A lawyer for Horowitz, Caitlin Robin, previously told The Independent, “Glenn is looking forward to his day in court. He already cleared his name when the charges against him were dismissed but it’s time to hold those responsible who were involved in his malicious prosecution.”
Dan Petrocelli, a lawyer for Henley and Azoff, told Rolling Stone, “Don Henley was a witness and a victim in a criminal trial brought by the Manhattan District Attorney after a formal indictment of Glenn Horowitz by a New York grand jury. The indictment highlighted the dark underbelly of the memorabilia business that exploited the brazen, unauthorized taking and selling of Mr. Henley’s handwritten lyrics. The only malicious prosecution involved here is the filing of this case by Mr. Horowitz.” (Reps for the two law firms that Horowitz also sued — Loeb and Loeb and Manatt, Phelps & Phillips — did not immediately return a request for comment.)
The saga of the handwritten Hotel California lyrics dates back to the late Seventies, when the Eagles contracted the writer Ed Sanders to write a biography about the band. Sanders was given an array of research material for the book, including the notepads with the lyrics. While the book was scrapped just one year later, Sanders reportedly held onto the research material for more than two decades.
According to Horowitz’s new suit, in 2005, he and business partner John McWhinnie purchased the handwritten lyrics from Sanders. Over the next several years, the lyrics were bought and sold a few times, with Horowitz and McWhinnie always involved; eventually, in 2012, the lyrics ended up in the hands of former Rock & Roll Hall of Fame curator Craig Inciardi and rock memorabilia dealer Edward Kosinski. At this point, Horowitz claims, his affiliation with the lyrics was “terminated” and “never to be reassumed.”

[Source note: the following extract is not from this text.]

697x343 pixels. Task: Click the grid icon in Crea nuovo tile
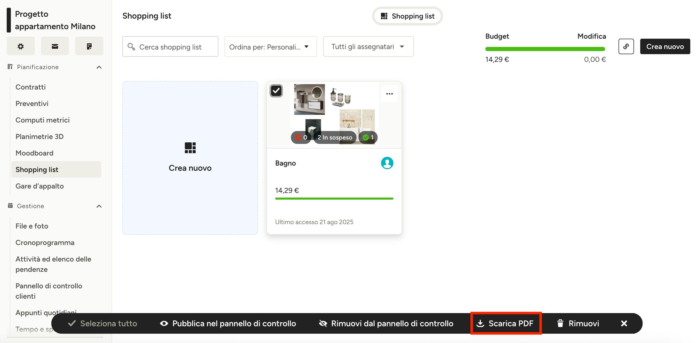190,148
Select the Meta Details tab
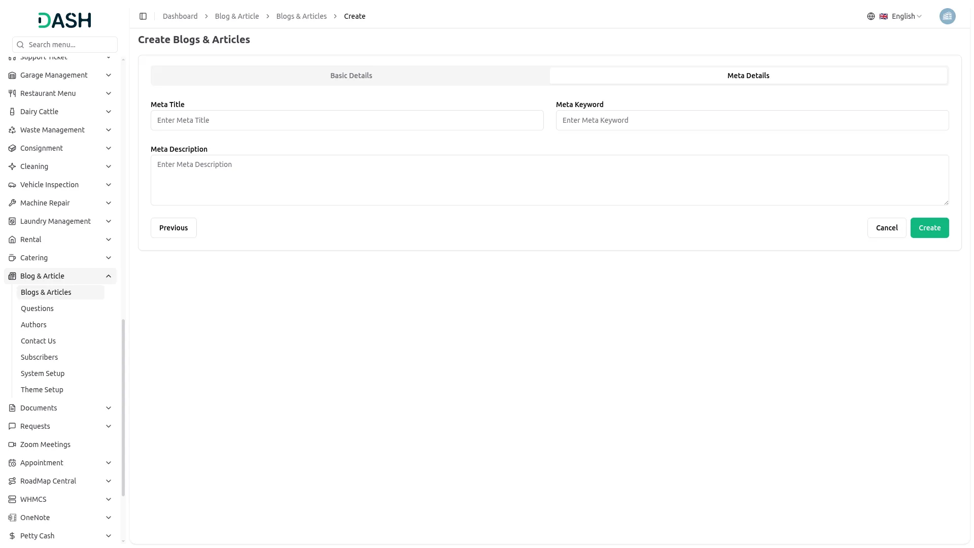The width and height of the screenshot is (974, 548). [748, 76]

It was after Inciardi and Kosinski tried to put excerpts from the lyrics up for auction that Henley became involved. According to Horowitz’s suit, Henley’s lawyer reached out to Kosinski about selling some of the notepads back to Henley. A sales agreement for one notepad was drawn up and executed in April 2012 for $8,500. In court, Henley testified that he resented “buying my own property back” but told the court that it was “the most practical and expedient way” to remove the auction listing. In doing so, Horowitz claims, Henley and others “both implicitly and explicitly recognized the legitimacy of the handwritten lyrics as neither counterfeit nor stolen.”
At the same time, however, the lawsuit claims that Henley filed a report with the Los Angeles Sheriff’s Department “in which he falsely alleged” that the papers “constituted stolen property and [were] unlawfully in the possession of Ed Kosinski and Craig Inciardi.”
According to the suit, Inciardi and Kosinski kept trying to sell the lyric sheets over the next few years, and Henley kept trying to stop them. After the musician, with the help of Azoff, tried to block a sale of the “Hotel California” draft lyrics in 2016, the Manhattan DA’s office got involved. (Kosinski and Inciardi were the two other co-defendants in the eventually-abandoned criminal case.)
Horowitz claims that Henley “knew or should have known” that Horowitz “lawfully owned and possessed the handwritten lyrics as of 2005 and lawfully exercised his right of sale thereof in 2012.” Nevertheless, the suit continues, Henley “pursued and materially assisted tin the commencement and continuation of criminal proceedings against [Horowitz] by making false statement to law authorities… with malicious intent to wrongfully imrpison him and cause adverse publicity to his business.”
Henley, for his part, has always maintained that the notepads were his property. He claimed that the contract Sanders signed stipulated that all “materials” given to him for his research remained the property of the Eagles, meaning he had no right to sell them.
When Henley testified at the criminal trial last year, he told the court: “There is no tape or document anywhere where I say, ‘Mr. Sanders, you’re free to keep these items in perpetuity, and you’re free to sell them.’” He later added, “I had a common-sense understanding that [Sanders] would return the material when he was done with it.”